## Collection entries
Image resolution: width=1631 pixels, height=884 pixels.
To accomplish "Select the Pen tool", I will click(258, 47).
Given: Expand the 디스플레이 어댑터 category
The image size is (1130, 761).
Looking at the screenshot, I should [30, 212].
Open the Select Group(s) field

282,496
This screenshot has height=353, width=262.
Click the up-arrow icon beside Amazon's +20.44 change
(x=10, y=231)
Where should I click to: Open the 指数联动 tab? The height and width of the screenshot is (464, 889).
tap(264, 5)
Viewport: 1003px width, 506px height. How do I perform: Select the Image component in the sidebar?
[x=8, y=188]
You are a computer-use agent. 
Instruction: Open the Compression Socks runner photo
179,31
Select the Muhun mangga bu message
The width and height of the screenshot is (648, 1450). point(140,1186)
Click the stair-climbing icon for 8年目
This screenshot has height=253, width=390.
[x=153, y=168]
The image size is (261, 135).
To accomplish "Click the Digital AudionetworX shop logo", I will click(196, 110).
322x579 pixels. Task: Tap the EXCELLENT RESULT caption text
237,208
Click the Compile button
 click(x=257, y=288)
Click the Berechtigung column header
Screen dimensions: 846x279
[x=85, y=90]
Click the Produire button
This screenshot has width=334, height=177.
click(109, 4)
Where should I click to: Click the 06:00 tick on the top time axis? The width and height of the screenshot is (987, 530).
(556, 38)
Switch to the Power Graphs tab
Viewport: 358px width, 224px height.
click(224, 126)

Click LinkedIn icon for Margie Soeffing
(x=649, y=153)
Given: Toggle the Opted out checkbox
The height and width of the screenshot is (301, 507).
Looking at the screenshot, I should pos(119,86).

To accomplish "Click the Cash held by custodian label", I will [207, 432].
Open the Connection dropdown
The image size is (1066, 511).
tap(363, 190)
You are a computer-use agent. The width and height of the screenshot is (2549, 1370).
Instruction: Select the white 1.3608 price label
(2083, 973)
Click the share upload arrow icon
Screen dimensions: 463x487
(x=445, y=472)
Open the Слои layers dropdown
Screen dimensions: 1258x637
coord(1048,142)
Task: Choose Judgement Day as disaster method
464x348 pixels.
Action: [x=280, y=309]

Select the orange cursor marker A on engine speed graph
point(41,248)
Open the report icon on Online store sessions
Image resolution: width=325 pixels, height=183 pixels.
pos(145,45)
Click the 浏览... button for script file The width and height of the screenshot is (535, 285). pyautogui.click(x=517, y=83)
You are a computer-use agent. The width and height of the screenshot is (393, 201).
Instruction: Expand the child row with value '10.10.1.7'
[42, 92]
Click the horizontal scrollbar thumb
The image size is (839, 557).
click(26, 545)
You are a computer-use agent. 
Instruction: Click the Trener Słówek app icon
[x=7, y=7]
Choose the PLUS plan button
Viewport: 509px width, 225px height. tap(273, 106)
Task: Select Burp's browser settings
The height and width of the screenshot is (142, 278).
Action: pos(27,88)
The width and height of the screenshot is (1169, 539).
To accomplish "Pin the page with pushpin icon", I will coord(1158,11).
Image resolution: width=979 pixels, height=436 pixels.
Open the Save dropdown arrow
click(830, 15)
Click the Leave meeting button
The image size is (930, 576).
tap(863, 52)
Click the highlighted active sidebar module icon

## Exercise description
All lines of the data that hold "Given" need to be copied.

## Written response
Given: Expand the 디스플레이 어댑터 category
Given: Toggle the Opted out checkbox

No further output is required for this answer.